Written exercise: Reproduce the rows below with every "overflow menu" changed to "more-options menu", leaving everything else as it is.

Data in this exercise:
** BEGIN **

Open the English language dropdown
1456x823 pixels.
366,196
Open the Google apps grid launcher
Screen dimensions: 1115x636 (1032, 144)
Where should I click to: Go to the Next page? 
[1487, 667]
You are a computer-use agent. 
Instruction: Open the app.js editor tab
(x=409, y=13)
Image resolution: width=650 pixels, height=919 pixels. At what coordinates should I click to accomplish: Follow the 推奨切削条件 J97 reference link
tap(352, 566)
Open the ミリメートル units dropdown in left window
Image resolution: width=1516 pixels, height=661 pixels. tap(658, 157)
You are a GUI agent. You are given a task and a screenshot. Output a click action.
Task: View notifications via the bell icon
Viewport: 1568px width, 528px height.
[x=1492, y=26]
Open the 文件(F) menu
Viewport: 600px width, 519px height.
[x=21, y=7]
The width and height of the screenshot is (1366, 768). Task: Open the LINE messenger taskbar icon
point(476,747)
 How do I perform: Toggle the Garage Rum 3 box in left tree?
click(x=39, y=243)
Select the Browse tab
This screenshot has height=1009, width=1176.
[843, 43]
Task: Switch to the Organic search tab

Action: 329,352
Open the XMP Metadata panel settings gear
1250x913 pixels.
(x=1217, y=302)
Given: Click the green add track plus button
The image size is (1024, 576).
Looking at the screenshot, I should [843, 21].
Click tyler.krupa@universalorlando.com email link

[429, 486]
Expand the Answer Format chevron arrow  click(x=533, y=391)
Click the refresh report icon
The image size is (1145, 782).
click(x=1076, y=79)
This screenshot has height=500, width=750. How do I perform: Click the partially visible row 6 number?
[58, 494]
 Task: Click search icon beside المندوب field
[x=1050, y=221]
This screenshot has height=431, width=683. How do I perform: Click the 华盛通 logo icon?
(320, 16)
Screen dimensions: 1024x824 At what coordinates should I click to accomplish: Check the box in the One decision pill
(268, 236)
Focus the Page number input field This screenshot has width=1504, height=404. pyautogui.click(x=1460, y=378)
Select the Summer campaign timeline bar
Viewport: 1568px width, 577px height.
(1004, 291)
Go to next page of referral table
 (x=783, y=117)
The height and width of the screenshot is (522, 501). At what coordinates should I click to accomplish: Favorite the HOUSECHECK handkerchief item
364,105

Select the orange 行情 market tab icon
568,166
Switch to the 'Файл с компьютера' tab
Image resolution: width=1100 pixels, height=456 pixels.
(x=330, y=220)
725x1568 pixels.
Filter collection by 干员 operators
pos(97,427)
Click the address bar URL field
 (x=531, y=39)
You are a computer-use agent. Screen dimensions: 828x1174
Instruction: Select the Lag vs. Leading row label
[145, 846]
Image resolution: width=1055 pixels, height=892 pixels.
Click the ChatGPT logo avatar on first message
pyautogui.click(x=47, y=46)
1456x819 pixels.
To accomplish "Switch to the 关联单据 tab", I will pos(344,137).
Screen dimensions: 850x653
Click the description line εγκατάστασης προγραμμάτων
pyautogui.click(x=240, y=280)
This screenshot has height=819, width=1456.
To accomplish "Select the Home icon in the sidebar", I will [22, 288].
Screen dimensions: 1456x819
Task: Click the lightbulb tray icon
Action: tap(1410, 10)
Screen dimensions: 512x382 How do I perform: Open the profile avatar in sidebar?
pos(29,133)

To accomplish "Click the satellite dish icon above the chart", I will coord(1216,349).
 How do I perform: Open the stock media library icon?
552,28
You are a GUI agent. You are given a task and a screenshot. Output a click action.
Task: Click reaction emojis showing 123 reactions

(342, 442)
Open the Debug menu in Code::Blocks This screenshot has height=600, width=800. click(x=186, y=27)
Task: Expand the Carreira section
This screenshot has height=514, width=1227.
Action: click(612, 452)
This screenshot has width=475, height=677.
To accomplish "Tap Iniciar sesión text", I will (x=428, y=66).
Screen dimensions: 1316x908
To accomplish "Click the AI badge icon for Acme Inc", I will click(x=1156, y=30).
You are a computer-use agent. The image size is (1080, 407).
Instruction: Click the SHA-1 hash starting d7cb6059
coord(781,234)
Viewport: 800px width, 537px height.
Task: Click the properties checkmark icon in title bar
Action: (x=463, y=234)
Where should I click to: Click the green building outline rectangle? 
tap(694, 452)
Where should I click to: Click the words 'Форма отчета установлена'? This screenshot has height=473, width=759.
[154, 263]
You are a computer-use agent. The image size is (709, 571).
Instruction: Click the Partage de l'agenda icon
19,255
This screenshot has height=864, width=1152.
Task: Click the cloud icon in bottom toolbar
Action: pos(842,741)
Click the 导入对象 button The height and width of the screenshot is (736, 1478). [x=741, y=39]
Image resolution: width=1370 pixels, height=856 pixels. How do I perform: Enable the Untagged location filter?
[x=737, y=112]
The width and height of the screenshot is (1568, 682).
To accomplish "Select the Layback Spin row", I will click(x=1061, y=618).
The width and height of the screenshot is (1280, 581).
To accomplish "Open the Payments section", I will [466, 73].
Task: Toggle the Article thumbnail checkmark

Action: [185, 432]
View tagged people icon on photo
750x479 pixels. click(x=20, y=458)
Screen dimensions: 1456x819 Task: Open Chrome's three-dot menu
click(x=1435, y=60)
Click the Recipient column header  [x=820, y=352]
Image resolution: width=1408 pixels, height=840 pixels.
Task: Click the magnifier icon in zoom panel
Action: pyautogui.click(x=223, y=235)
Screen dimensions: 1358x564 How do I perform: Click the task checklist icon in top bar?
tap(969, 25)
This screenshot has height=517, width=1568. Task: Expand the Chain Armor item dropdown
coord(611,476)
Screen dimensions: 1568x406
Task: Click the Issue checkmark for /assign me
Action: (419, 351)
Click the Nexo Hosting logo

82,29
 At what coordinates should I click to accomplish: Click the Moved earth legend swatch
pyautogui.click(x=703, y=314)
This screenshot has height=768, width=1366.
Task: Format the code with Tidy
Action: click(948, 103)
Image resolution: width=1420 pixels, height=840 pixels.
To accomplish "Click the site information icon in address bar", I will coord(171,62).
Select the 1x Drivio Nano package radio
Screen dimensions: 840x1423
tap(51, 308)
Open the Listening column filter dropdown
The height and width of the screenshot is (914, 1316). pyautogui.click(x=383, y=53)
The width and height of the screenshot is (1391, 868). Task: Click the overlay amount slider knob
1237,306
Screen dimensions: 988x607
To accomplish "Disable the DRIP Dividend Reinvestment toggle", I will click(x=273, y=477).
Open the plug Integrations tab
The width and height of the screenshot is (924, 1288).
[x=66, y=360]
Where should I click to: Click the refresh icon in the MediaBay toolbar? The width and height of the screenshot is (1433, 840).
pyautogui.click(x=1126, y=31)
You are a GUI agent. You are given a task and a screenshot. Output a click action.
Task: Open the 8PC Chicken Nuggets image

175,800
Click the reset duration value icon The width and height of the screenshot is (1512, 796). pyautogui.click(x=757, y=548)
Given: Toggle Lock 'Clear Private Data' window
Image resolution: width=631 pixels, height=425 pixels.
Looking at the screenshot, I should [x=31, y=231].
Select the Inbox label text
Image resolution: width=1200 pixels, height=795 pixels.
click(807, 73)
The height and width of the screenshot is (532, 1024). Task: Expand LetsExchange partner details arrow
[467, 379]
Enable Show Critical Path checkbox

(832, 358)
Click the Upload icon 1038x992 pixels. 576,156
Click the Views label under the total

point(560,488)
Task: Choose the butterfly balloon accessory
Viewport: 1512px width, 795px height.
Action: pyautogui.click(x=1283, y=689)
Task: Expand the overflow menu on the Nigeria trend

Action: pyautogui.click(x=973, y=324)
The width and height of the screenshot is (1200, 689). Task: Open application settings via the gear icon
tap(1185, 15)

** END **

Result below:
Open the English language dropdown
1456x823 pixels.
366,196
Open the Google apps grid launcher
Screen dimensions: 1115x636 (1032, 144)
Where should I click to: Go to the Next page? 
[1487, 667]
You are a computer-use agent. 
Instruction: Open the app.js editor tab
(x=409, y=13)
Image resolution: width=650 pixels, height=919 pixels. At what coordinates should I click to accomplish: Follow the 推奨切削条件 J97 reference link
tap(352, 566)
Open the ミリメートル units dropdown in left window
Image resolution: width=1516 pixels, height=661 pixels. tap(658, 157)
You are a GUI agent. You are given a task and a screenshot. Output a click action.
Task: View notifications via the bell icon
Viewport: 1568px width, 528px height.
[x=1492, y=26]
Open the 文件(F) menu
Viewport: 600px width, 519px height.
[x=21, y=7]
The width and height of the screenshot is (1366, 768). Task: Open the LINE messenger taskbar icon
point(476,747)
 How do I perform: Toggle the Garage Rum 3 box in left tree?
click(x=39, y=243)
Select the Browse tab
This screenshot has height=1009, width=1176.
[843, 43]
Task: Switch to the Organic search tab

Action: 329,352
Open the XMP Metadata panel settings gear
1250x913 pixels.
(x=1217, y=302)
Given: Click the green add track plus button
The image size is (1024, 576).
Looking at the screenshot, I should [843, 21].
Click tyler.krupa@universalorlando.com email link

[429, 486]
Expand the Answer Format chevron arrow  click(x=533, y=391)
Click the refresh report icon
The image size is (1145, 782).
click(x=1076, y=79)
This screenshot has height=500, width=750. How do I perform: Click the partially visible row 6 number?
[58, 494]
 Task: Click search icon beside المندوب field
[x=1050, y=221]
This screenshot has height=431, width=683. How do I perform: Click the 华盛通 logo icon?
(320, 16)
Screen dimensions: 1024x824 At what coordinates should I click to accomplish: Check the box in the One decision pill
(268, 236)
Focus the Page number input field This screenshot has width=1504, height=404. pyautogui.click(x=1460, y=378)
Select the Summer campaign timeline bar
Viewport: 1568px width, 577px height.
(1004, 291)
Go to next page of referral table
 (x=783, y=117)
The height and width of the screenshot is (522, 501). At what coordinates should I click to accomplish: Favorite the HOUSECHECK handkerchief item
364,105

Select the orange 行情 market tab icon
568,166
Switch to the 'Файл с компьютера' tab
Image resolution: width=1100 pixels, height=456 pixels.
(x=330, y=220)
725x1568 pixels.
Filter collection by 干员 operators
pos(97,427)
Click the address bar URL field
 (x=531, y=39)
You are a computer-use agent. Screen dimensions: 828x1174
Instruction: Select the Lag vs. Leading row label
[145, 846]
Image resolution: width=1055 pixels, height=892 pixels.
Click the ChatGPT logo avatar on first message
pyautogui.click(x=47, y=46)
1456x819 pixels.
To accomplish "Switch to the 关联单据 tab", I will pos(344,137).
Screen dimensions: 850x653
Click the description line εγκατάστασης προγραμμάτων
pyautogui.click(x=240, y=280)
This screenshot has height=819, width=1456.
To accomplish "Select the Home icon in the sidebar", I will [22, 288].
Screen dimensions: 1456x819
Task: Click the lightbulb tray icon
Action: tap(1410, 10)
Screen dimensions: 512x382 How do I perform: Open the profile avatar in sidebar?
pos(29,133)

To accomplish "Click the satellite dish icon above the chart", I will coord(1216,349).
 How do I perform: Open the stock media library icon?
552,28
You are a GUI agent. You are given a task and a screenshot. Output a click action.
Task: Click reaction emojis showing 123 reactions

(342, 442)
Open the Debug menu in Code::Blocks This screenshot has height=600, width=800. click(x=186, y=27)
Task: Expand the Carreira section
This screenshot has height=514, width=1227.
Action: click(612, 452)
This screenshot has width=475, height=677.
To accomplish "Tap Iniciar sesión text", I will (x=428, y=66).
Screen dimensions: 1316x908
To accomplish "Click the AI badge icon for Acme Inc", I will click(x=1156, y=30).
You are a computer-use agent. The image size is (1080, 407).
Instruction: Click the SHA-1 hash starting d7cb6059
coord(781,234)
Viewport: 800px width, 537px height.
Task: Click the properties checkmark icon in title bar
Action: (x=463, y=234)
Where should I click to: Click the green building outline rectangle? 
tap(694, 452)
Where should I click to: Click the words 'Форма отчета установлена'? This screenshot has height=473, width=759.
[154, 263]
You are a computer-use agent. The image size is (709, 571).
Instruction: Click the Partage de l'agenda icon
19,255
This screenshot has height=864, width=1152.
Task: Click the cloud icon in bottom toolbar
Action: pos(842,741)
Click the 导入对象 button The height and width of the screenshot is (736, 1478). [x=741, y=39]
Image resolution: width=1370 pixels, height=856 pixels. How do I perform: Enable the Untagged location filter?
[x=737, y=112]
The width and height of the screenshot is (1568, 682).
To accomplish "Select the Layback Spin row", I will click(x=1061, y=618).
The width and height of the screenshot is (1280, 581).
To accomplish "Open the Payments section", I will [466, 73].
Task: Toggle the Article thumbnail checkmark

Action: [185, 432]
View tagged people icon on photo
750x479 pixels. click(x=20, y=458)
Screen dimensions: 1456x819 Task: Open Chrome's three-dot menu
click(x=1435, y=60)
Click the Recipient column header  [x=820, y=352]
Image resolution: width=1408 pixels, height=840 pixels.
Task: Click the magnifier icon in zoom panel
Action: pyautogui.click(x=223, y=235)
Screen dimensions: 1358x564 How do I perform: Click the task checklist icon in top bar?
tap(969, 25)
This screenshot has height=517, width=1568. Task: Expand the Chain Armor item dropdown
coord(611,476)
Screen dimensions: 1568x406
Task: Click the Issue checkmark for /assign me
Action: (419, 351)
Click the Nexo Hosting logo

82,29
 At what coordinates should I click to accomplish: Click the Moved earth legend swatch
pyautogui.click(x=703, y=314)
This screenshot has height=768, width=1366.
Task: Format the code with Tidy
Action: click(948, 103)
Image resolution: width=1420 pixels, height=840 pixels.
To accomplish "Click the site information icon in address bar", I will coord(171,62).
Select the 1x Drivio Nano package radio
Screen dimensions: 840x1423
tap(51, 308)
Open the Listening column filter dropdown
The height and width of the screenshot is (914, 1316). pyautogui.click(x=383, y=53)
The width and height of the screenshot is (1391, 868). Task: Click the overlay amount slider knob
1237,306
Screen dimensions: 988x607
To accomplish "Disable the DRIP Dividend Reinvestment toggle", I will click(x=273, y=477).
Open the plug Integrations tab
The width and height of the screenshot is (924, 1288).
[x=66, y=360]
Where should I click to: Click the refresh icon in the MediaBay toolbar? The width and height of the screenshot is (1433, 840).
pyautogui.click(x=1126, y=31)
You are a GUI agent. You are given a task and a screenshot. Output a click action.
Task: Open the 8PC Chicken Nuggets image

175,800
Click the reset duration value icon The width and height of the screenshot is (1512, 796). pyautogui.click(x=757, y=548)
Given: Toggle Lock 'Clear Private Data' window
Image resolution: width=631 pixels, height=425 pixels.
Looking at the screenshot, I should [x=31, y=231].
Select the Inbox label text
Image resolution: width=1200 pixels, height=795 pixels.
click(807, 73)
The height and width of the screenshot is (532, 1024). Task: Expand LetsExchange partner details arrow
[467, 379]
Enable Show Critical Path checkbox

(832, 358)
Click the Upload icon 1038x992 pixels. 576,156
Click the Views label under the total

point(560,488)
Task: Choose the butterfly balloon accessory
Viewport: 1512px width, 795px height.
Action: pyautogui.click(x=1283, y=689)
Task: Expand the more-options menu on the Nigeria trend

Action: pyautogui.click(x=973, y=324)
The width and height of the screenshot is (1200, 689). Task: Open application settings via the gear icon
tap(1185, 15)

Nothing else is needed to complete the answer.